Work task ->
Repeat exactly the lines below that lie between the line with "Where should I" and the line with "the address bar", counting both of those lines as part of the answer.

Records supplied ->
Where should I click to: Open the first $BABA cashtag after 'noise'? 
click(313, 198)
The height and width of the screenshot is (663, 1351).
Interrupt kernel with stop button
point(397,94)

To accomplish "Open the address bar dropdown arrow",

---

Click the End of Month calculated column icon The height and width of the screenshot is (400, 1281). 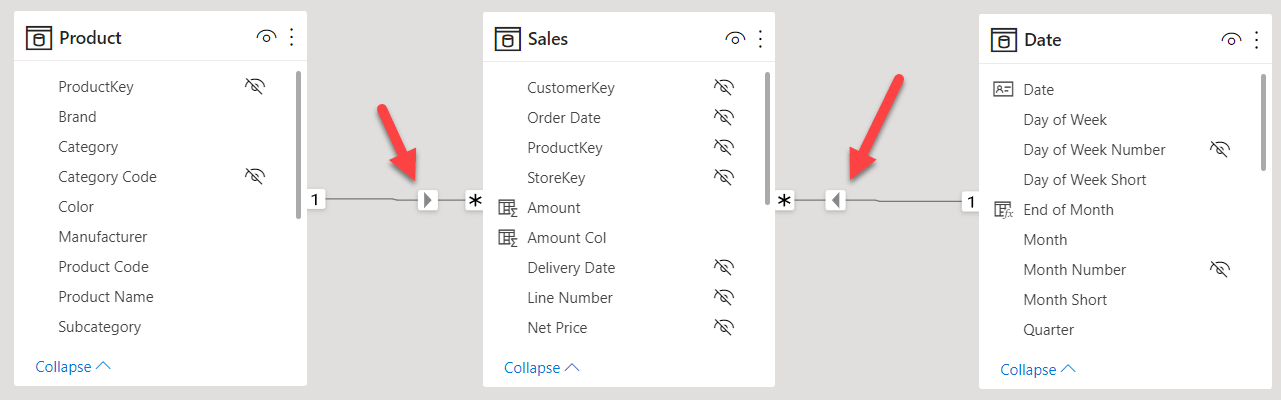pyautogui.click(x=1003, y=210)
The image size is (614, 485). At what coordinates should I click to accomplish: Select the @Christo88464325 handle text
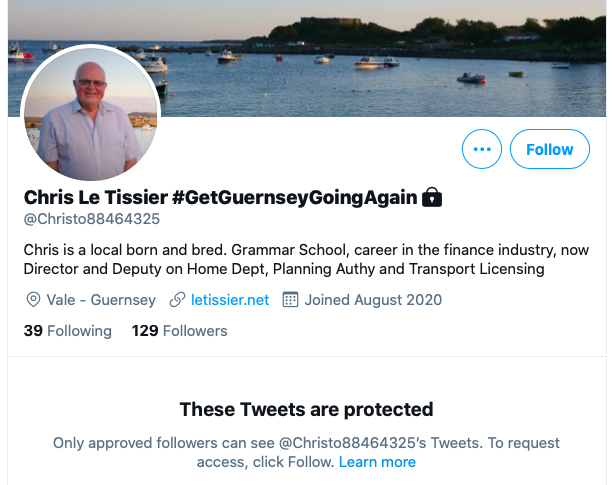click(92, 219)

--

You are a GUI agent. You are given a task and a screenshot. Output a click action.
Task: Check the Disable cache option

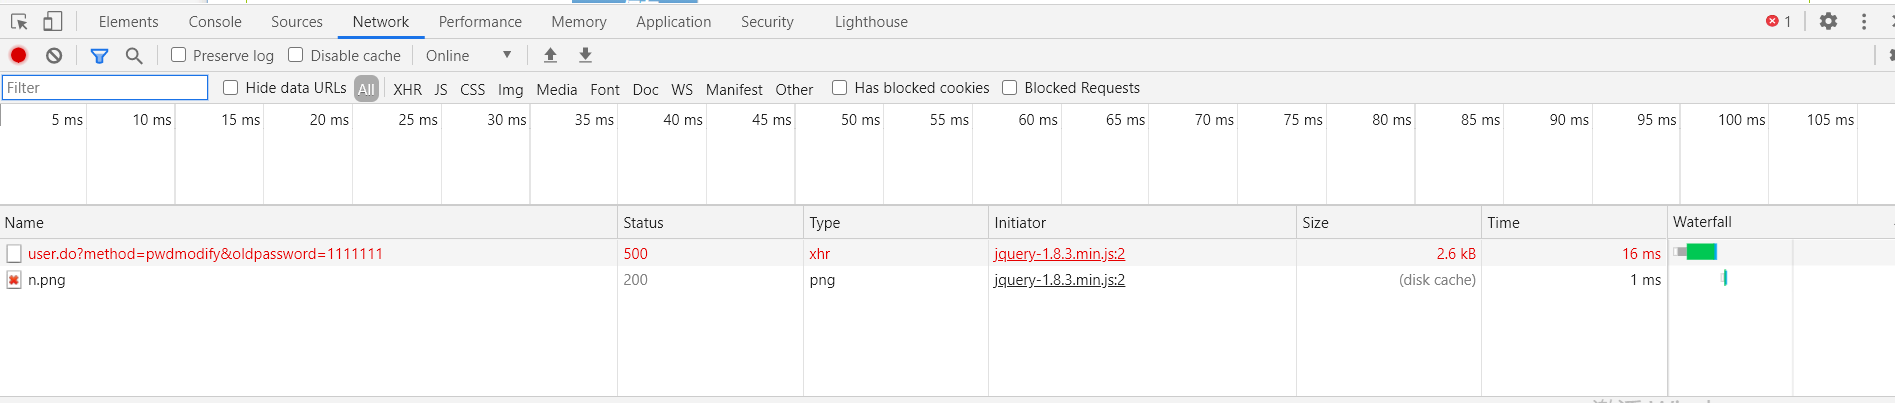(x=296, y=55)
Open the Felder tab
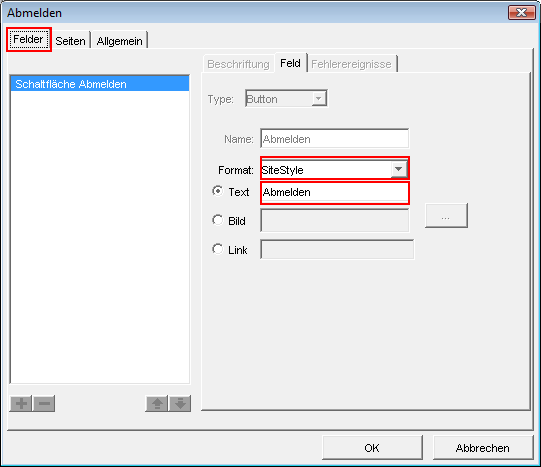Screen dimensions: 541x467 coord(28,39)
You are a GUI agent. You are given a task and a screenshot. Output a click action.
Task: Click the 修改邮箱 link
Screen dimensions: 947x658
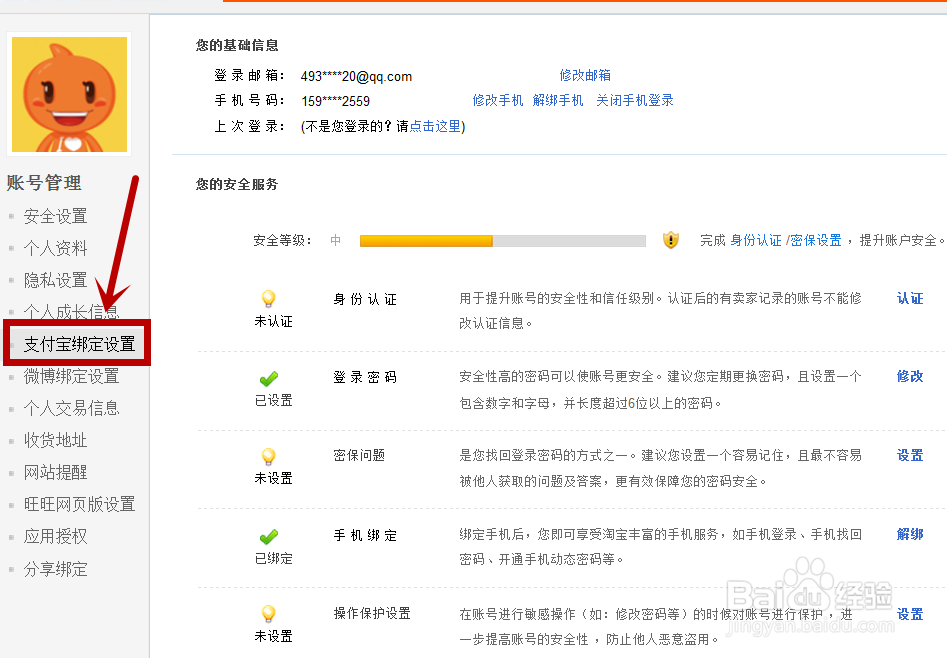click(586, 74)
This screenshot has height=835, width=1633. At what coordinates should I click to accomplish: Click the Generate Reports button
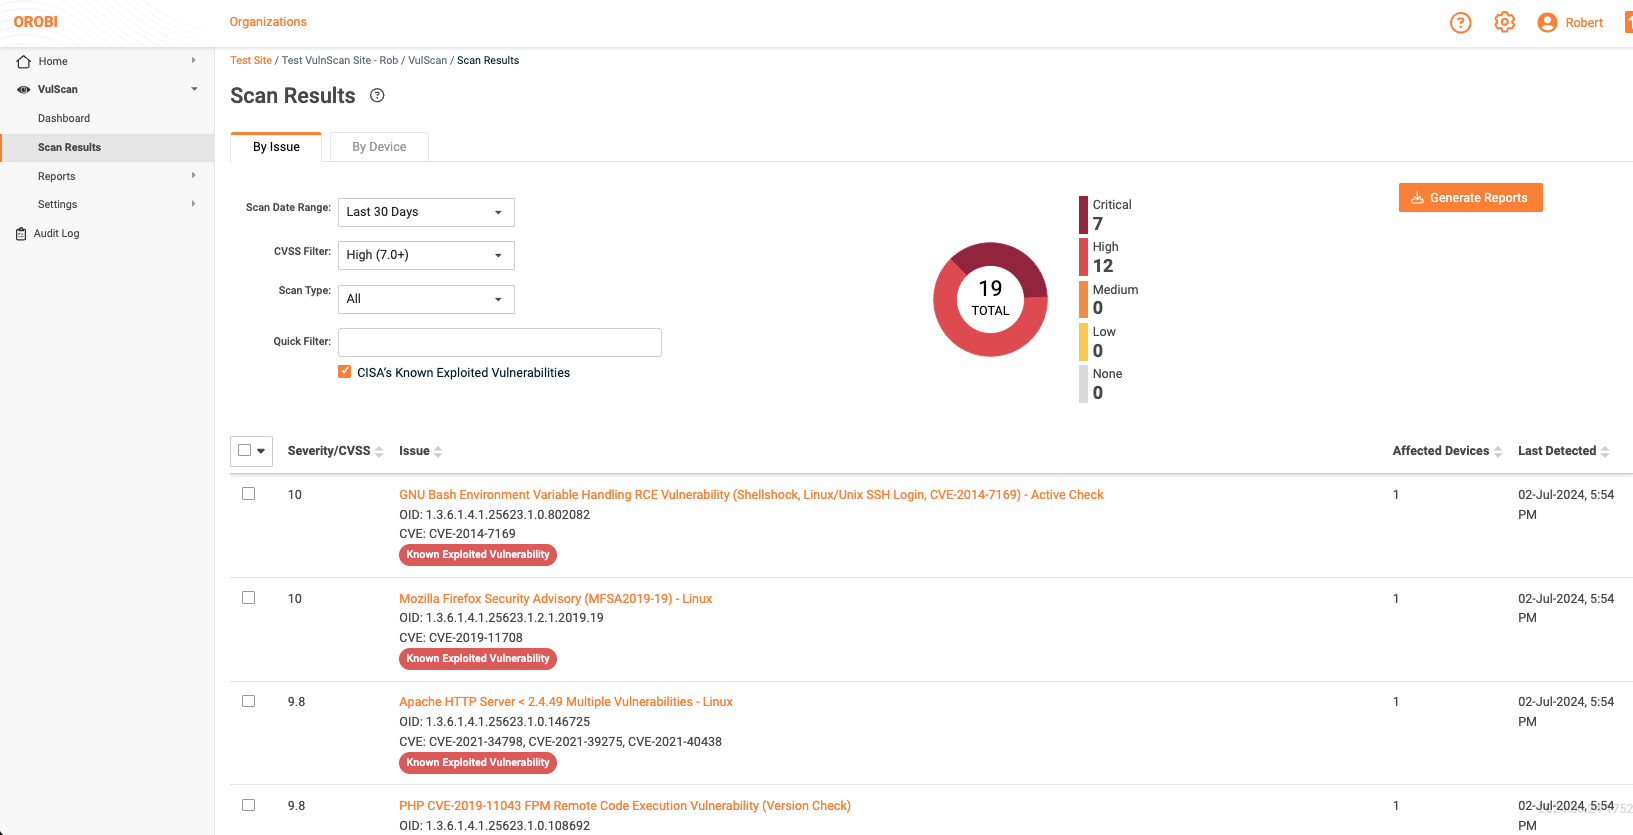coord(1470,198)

Solution for this problem ->
Where should I click to: Open the first $BABA cashtag after 'noise'? 
click(313, 198)
The height and width of the screenshot is (663, 1351).
Interrupt kernel with stop button
point(397,94)

To accomplish "Open the address bar dropdown arrow",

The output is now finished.